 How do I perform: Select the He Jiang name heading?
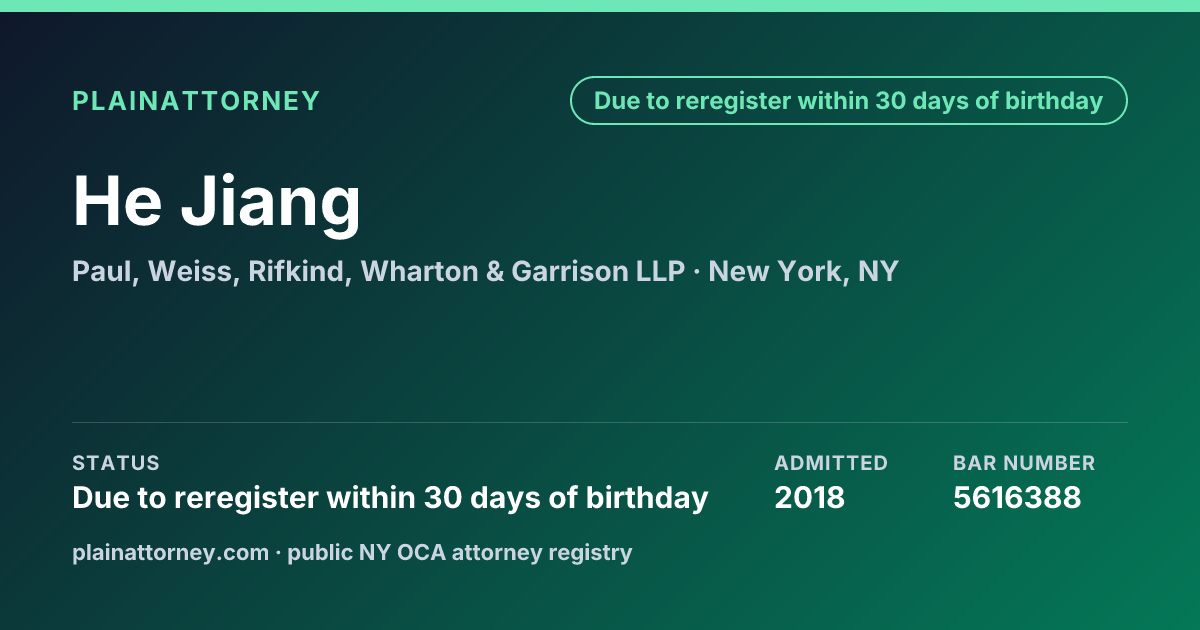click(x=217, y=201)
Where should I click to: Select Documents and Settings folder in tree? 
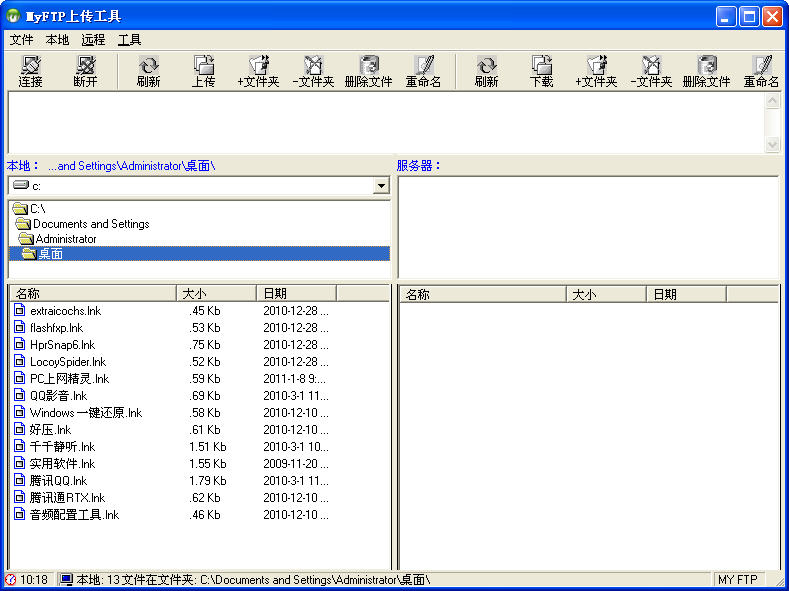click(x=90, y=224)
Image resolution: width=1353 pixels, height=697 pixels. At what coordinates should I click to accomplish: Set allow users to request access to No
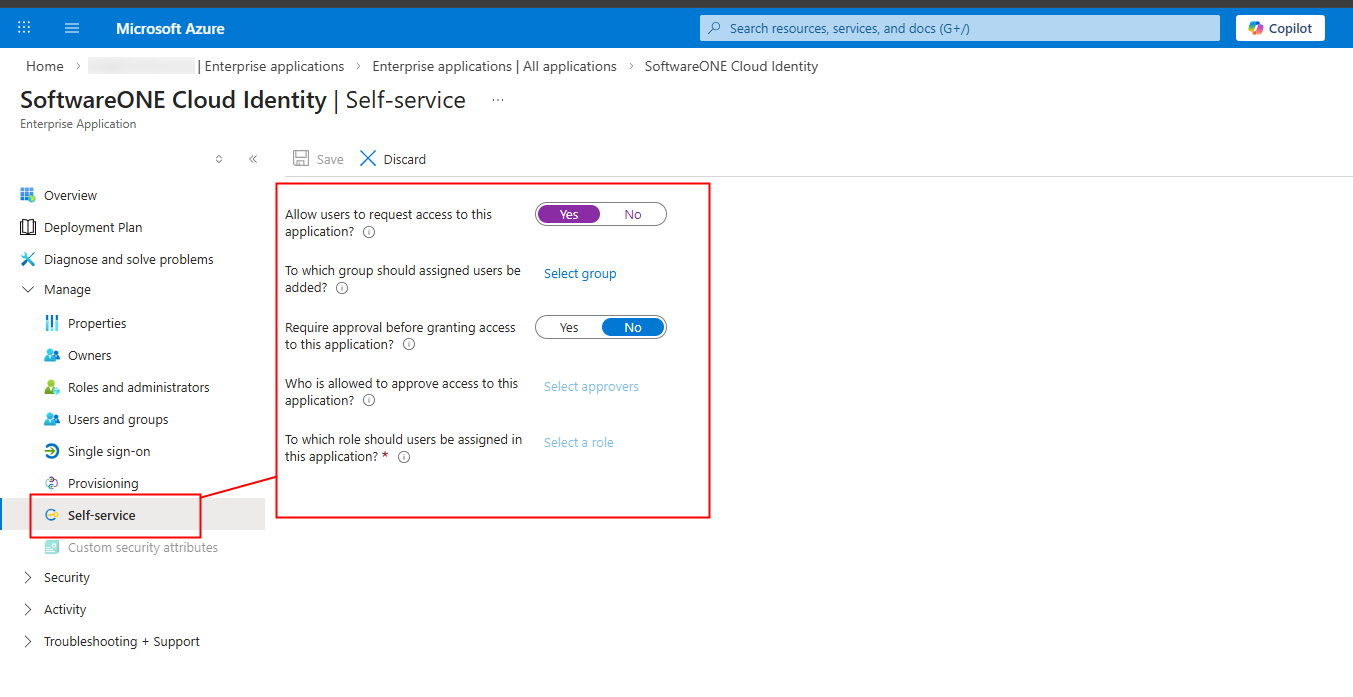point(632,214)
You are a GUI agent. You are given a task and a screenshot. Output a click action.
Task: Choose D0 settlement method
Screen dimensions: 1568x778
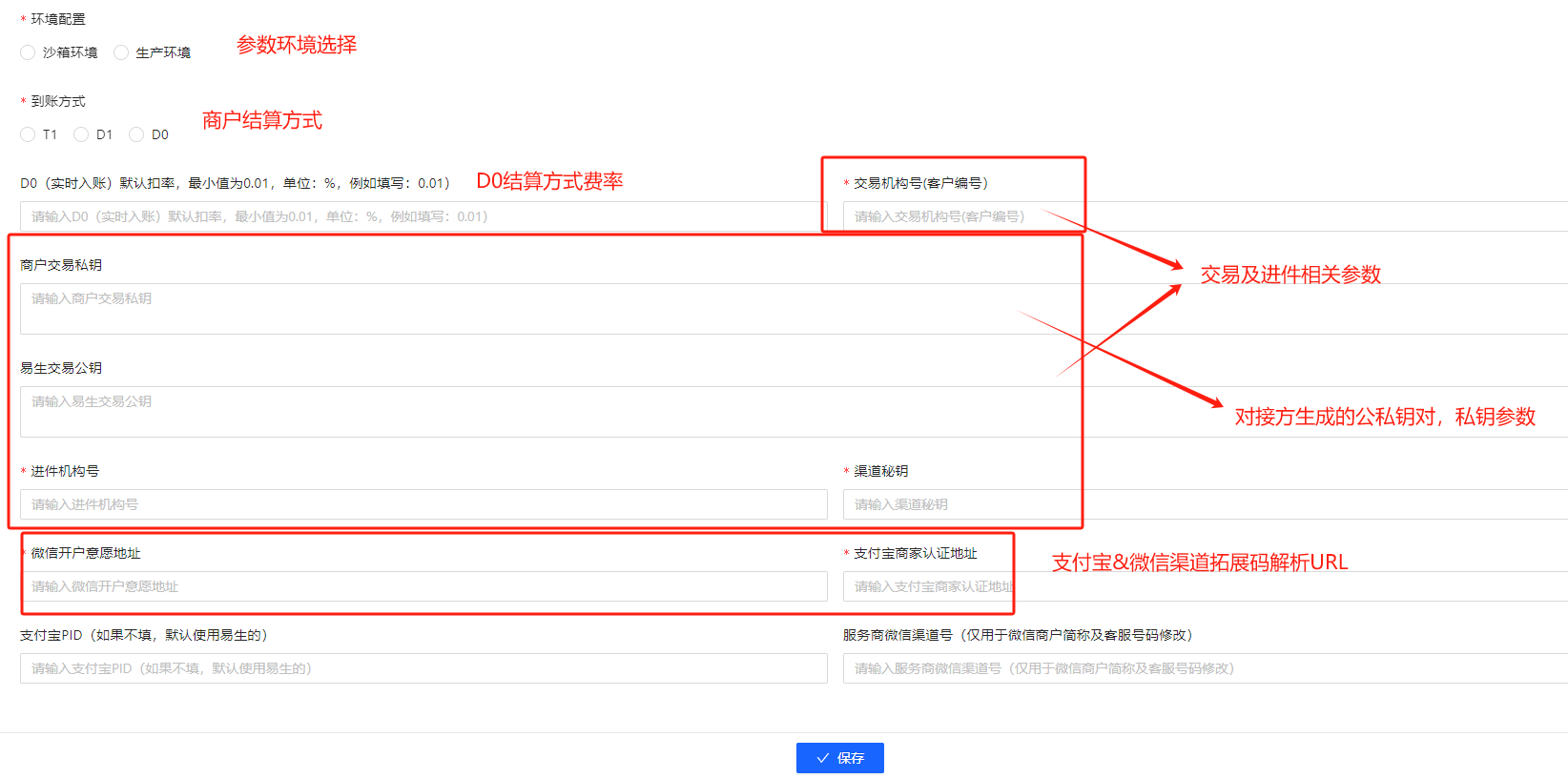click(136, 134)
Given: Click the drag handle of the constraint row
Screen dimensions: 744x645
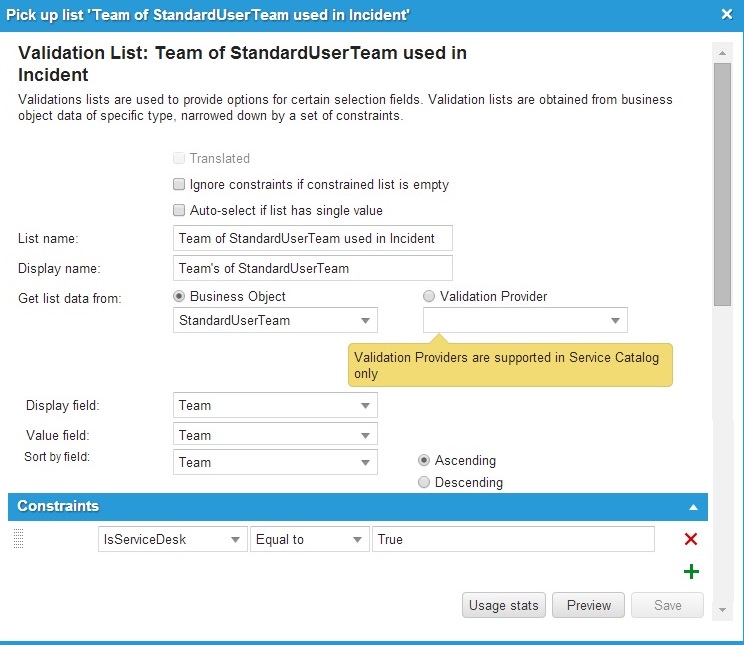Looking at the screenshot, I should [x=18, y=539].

════════════════════

*DIRECTIONS*:
An exact reprint of every record is required, with the pictures omitted.

*RESULT*:
 How do I perform: Select the He Jiang name heading?
click(x=217, y=201)
Where should I click to: Select Documents and Settings folder in tree? 
click(x=90, y=224)
Image resolution: width=1353 pixels, height=697 pixels. At what coordinates should I click to accomplish: Set allow users to request access to No
point(632,214)
You are a GUI agent. You are given a task and a screenshot. Output a click action.
Task: Choose D0 settlement method
Screen dimensions: 1568x778
click(136, 134)
Given: Click the drag handle of the constraint row
Screen dimensions: 744x645
Looking at the screenshot, I should [x=18, y=539].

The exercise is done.